It’s certainly not a common phenomenon, but I do (from time to time) find myself thinking that my intensive studies in genetics and cell biology have left me “less intelligent”—and by that I mean that I am, ultimately, not well-read and my knowledge and experience are severely narrow. My thinking has been shaped such that instead of being able to readily access deep philosophical theory or enter fluently into meaningful social/cultural/theoretical/historical discourse, I’m more equipped to understand life on a microscopic level (as opposed to a macro- level; indeed, it seems perverse that, to me, issues of individual performativity are “macro-“ in scope). I guess this is (somewhat) to be expected, as most scientists don’t sit around reading J.S. Mill or the essays of George Orwell—most geneticists have no clue who Eve Kosofsky Sedgwick or Judith Butler are. Perhaps this shared ignorance should make me feel less like an intellectual outsider, as I only recently learned who Mill is and just found out that Orwell wrote prose in addition to his famous novels (although this is hardly surprising). However, when I find myself seated in the audience at one of Judith Butler’s lectures, surrounded primarily by students in the humanities, I find little comfort in my extensive knowledge of meiosis and genetic sex determination.
Indeed, I end up feeling more or less stupid. It’s not that I can’t follow Dr. Butler’s lecture—I can (and found it to be most enlightening). It’s in that moment when the lecture has ended, and audience members have time to ask questions of the esteemed professor—in that instant when opposing ideas of philosopher who, evidently, are well-known in the humanities (but completely obscure to me), I feel my usually sharp intellect is dulled. I guess it’s a cop-out to blame this on my science background, though I certainly feel that majoring in the sciences has largely contributed to my lagging knowledge of philosophies in the humanities. I am aware that I could have read more before college, and that I did choose to major in the genetics instead of double (or triple) majoring and expanding the breadth of my education. I regret this, though. Perhaps this is an artefact of having friends who, for the most part, are studying in the humanities while I am one of a very small number delving into genetics.
It’s somewhat disturbing to me to realize that some do consider me to be well-read. I end up quoting Camus or reference Kafka and suddenly I’m looked at (by some) as being a giant geek who’s over-intellectualizing everything.
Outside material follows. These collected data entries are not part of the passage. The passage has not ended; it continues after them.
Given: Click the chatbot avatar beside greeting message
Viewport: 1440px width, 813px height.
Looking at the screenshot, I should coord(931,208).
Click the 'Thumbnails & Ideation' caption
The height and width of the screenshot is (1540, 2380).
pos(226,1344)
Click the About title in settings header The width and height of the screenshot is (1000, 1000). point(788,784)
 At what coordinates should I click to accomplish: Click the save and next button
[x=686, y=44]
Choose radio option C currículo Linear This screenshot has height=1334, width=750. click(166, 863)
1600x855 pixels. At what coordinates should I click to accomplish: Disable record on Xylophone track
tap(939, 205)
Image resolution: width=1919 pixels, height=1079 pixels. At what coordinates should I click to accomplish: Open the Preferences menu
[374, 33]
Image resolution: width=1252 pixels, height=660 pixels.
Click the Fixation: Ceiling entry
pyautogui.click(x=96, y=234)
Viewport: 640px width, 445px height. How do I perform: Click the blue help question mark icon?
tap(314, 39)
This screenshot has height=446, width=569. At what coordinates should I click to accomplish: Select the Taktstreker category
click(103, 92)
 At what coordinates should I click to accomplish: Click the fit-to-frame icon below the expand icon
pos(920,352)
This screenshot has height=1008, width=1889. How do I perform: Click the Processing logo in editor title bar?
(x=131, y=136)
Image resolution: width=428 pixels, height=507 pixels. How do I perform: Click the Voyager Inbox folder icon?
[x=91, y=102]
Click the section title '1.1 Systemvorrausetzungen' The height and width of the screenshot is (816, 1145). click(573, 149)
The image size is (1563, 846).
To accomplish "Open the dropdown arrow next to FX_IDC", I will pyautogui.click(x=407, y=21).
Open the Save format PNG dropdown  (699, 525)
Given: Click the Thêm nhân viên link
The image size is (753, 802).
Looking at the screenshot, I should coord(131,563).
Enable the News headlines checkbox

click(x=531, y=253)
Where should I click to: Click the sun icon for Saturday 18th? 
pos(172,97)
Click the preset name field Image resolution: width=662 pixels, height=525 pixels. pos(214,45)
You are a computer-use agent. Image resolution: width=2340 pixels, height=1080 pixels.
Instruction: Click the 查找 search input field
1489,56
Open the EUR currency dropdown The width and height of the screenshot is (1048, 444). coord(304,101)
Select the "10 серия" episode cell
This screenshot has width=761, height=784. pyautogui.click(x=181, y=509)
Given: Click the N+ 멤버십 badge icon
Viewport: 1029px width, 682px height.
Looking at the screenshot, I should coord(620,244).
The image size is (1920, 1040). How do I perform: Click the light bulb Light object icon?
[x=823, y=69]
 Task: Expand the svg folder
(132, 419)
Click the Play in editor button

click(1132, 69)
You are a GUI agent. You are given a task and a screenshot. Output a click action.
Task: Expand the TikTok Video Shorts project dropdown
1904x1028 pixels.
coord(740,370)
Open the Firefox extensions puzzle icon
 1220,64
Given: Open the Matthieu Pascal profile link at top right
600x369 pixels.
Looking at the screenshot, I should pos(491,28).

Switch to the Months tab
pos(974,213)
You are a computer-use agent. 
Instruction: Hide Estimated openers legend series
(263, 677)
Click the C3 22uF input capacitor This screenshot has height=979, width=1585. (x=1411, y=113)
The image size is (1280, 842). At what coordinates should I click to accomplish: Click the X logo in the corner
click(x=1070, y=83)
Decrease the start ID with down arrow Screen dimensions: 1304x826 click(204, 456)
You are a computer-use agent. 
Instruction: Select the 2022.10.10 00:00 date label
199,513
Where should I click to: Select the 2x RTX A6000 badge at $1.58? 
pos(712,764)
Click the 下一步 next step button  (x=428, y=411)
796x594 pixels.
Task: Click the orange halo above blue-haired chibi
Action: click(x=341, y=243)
That kind of attitude, evidently, pisses people off, as they don’t seem to want to analyse everything or be berated by references to authors who (to them) are obscure. Clearly, I understand this as I feel something analogous in these lectures—although my frustration lies more with my inadequacies as a student/thinker and less with the person referencing foreign ideas. Conclusively, I hate feeling out of the loop and inadequately read. In a related (but different) sense, I also hate discussing my current academic studies with strangers:
Stranger: So, what do you study?
Me: I study genetics.
Stranger [looking dumbfounded]: Really? Wow. And what do you do there? Study cancer or...
Me: I’m researching meiotic recombination events in monotremes.
Stranger [looking discombobulated]: ...
Me: Crossing over in platypus and echidna. See...there are paternal and maternal chromosomes and...
Stranger [clearly not listening/understanding, but nodding along]
Me: when mammals make sperm these chromosomes have to physically exchange genetic material before segregating into different cells. I study that process in platypus. [thinking: Shit, you clearly don’t give a fuck.]
I think that the problem ultimately comes down to two things: 1) most scientists I know are fairly vanilla/straight-edge and are therefore not terribly alternative/counter-culture (like most of my friends and I are), and 2) I find myself being more and more intellectually interested/attracted in the humanities while I’m largely bored with science (although I still do find some of science to be extremely engaging). Being interested in both disciplines is problematic as I find people who can participate in my scientific discourses to often be too normative/narrow to properly engage me, while my own limitations (due in large part to my own high focus in science and ignorance of many social theorists) partly alienates me from feeling like I am qualified to participate in more philosophical discourses.